I'm just a tad bit confused, what about the atomic bombs do you object to? The use of them on civillians? if So every bombing raid is objectionable, yet if you think about it bombing raids are nessicary, factories that make munitions to kill people are usually located near civillian targets. So what issue do you have with the bombs? Because Bombing is nessisary in war. Without it tons of supplies would've reached both sides, and thus more people would've died. Yet, no matter how much it normalizes war, it still was needed, not right, but needed
My objection to the atomic bombs is that there were a vulgar display of power. Never since has such indiscriminate destruction been unleashed in war in a single stroke. There was no escape. By the end, the city was flattened. That's literal. It was a desert of rubble with only some towers surviving which had profiles thin enough to survive the forces of the bomb.
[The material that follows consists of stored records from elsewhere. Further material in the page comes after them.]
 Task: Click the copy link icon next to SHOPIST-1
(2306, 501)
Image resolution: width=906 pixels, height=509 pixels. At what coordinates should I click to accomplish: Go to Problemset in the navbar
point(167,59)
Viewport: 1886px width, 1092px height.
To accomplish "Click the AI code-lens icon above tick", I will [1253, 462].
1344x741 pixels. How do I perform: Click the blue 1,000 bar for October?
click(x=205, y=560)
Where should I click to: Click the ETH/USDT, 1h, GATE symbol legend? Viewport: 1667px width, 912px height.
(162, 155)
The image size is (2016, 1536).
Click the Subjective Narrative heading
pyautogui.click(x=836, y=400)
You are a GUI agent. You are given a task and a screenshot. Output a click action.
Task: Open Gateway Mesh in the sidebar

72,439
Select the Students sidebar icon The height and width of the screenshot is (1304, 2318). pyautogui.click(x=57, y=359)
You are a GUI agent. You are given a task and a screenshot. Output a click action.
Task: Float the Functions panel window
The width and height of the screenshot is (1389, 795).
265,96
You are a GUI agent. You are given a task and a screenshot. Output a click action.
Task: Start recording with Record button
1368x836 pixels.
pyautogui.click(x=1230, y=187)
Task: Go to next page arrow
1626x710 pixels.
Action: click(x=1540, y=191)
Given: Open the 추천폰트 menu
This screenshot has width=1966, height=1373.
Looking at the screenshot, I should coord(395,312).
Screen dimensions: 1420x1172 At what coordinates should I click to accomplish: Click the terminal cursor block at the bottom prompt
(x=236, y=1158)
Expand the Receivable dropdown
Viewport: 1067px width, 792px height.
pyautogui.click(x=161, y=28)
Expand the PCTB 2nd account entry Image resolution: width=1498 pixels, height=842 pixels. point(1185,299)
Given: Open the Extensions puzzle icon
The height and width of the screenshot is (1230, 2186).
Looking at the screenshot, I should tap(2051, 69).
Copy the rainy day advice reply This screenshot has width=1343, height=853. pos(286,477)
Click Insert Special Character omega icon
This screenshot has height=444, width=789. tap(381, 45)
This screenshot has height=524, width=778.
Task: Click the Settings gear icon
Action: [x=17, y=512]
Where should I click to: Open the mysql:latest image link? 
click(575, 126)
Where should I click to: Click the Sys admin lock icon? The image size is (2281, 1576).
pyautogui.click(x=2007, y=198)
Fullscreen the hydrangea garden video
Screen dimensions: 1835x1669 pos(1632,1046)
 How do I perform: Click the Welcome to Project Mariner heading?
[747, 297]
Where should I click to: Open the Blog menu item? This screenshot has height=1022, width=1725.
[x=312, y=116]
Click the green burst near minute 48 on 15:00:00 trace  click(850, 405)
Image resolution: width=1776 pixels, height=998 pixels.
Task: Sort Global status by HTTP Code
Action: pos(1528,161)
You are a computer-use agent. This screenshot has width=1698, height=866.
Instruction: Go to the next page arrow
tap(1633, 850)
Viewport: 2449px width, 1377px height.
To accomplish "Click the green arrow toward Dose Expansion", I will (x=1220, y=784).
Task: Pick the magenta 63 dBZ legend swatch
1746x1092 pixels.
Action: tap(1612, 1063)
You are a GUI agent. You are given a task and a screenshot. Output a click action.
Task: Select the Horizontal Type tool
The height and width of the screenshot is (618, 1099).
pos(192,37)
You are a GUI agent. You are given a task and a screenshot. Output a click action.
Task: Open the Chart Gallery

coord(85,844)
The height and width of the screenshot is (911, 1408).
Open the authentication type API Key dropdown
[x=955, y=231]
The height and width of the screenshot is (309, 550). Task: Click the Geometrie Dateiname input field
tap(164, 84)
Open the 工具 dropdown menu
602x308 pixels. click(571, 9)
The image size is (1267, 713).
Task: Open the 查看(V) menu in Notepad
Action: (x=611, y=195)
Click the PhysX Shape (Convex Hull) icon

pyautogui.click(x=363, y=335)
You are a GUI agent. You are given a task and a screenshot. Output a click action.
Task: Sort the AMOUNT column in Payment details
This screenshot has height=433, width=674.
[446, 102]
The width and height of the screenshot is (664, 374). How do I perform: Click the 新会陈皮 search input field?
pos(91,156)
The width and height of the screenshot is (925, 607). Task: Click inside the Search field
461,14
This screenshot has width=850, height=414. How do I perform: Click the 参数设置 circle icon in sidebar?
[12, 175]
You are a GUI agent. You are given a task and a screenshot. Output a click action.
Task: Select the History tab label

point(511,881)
The building beneath the hypocentre of the bomb also survived. Traditional bombings and blitzes are also incredibly destructive and at great loss of life, but they are not of this category of attack. And they don't have radioactive fallout, don't poison ecosystems and farms, don't cause deadly cancers and mutations for generations, or leave people alive, blind and with their skin hanging off in strips.

There was no time to get into shelters, though they probably wouldn't have helped much. Perhaps somebody heard a plane. There was a flash, and then a blast wave and wall of deadly ash and smoke erased everything.

One of the exhibitions at the museum is of a boy's watch, frozen at the time of the bomb. The message next to it is written by the man that boy became. He was out hunting for insects at the time. A man with a camera captured survivors black all over from burns, having to rub OIL on themselves to cool down because they had no water. Nobody knew what the heck had just happened. The city was gone. I can't imagine the shock and pain.

It sounds like I am hyping all this, but I'm not. I have been to the Peace Memorial Park a few times and I will be going next month for the anniversary. But you know what? It's not a place of judgement. There are no grudges (The first time I went there, an old lady prayed over me. It was really something). The message is simply never to let such weapons we unleashed again. The only way to do that is to get people to understand the truth of what such weapons can do, and those bombs were small compared to what's available today.

The way Hiroshima and Nagasaki have been normalised by 'accepted history' in the USA, is detriment to that. Yet I can see why this misdirection has been perpetrated. The USA has the most of these weapons and a lot of itself invested in their development. They also have a lot to gain in international image by lessening their involvement and the severity of the bombs, especially if it avoids inviting any serious calls for liability or responsibility.
Thats war in general though, the doolitle raid incinerated tokyo, and those survivors were ashen as well. Pearl harbor had 2 thousand men died in an undeclared war, heck, they were just waking up, yet they still died too. Civilians in London dies during the blitz, etc...
There was a study done during veitnam that showed that napalm was responsible for higher cancer rates amongst civilians., and I'm sure burning fuel helped the ecosystem.
At pearl harbor people had little warning as well. no matter which way you spin it, war is war. Every action has a purpose. Did ya ever notice that nobody has used one since? It's because it is such a horrible weapon, and it was only used as a last resort against the Japanese.